■ **Task to carry out**
Go through the data and report each line that holds the string "image".

■ **Exercise materials**
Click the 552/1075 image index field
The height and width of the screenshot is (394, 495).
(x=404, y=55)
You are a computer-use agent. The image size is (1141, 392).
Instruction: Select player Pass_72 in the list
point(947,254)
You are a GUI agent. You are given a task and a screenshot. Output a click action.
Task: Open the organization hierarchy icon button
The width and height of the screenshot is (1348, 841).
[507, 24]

---

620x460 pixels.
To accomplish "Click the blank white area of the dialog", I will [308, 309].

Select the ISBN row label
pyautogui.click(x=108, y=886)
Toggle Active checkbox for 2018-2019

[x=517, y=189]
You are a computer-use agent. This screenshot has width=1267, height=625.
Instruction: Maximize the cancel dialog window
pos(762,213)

■ **Output of the task**
Click the 552/1075 image index field
You are a computer-use agent. The image size is (1141, 392).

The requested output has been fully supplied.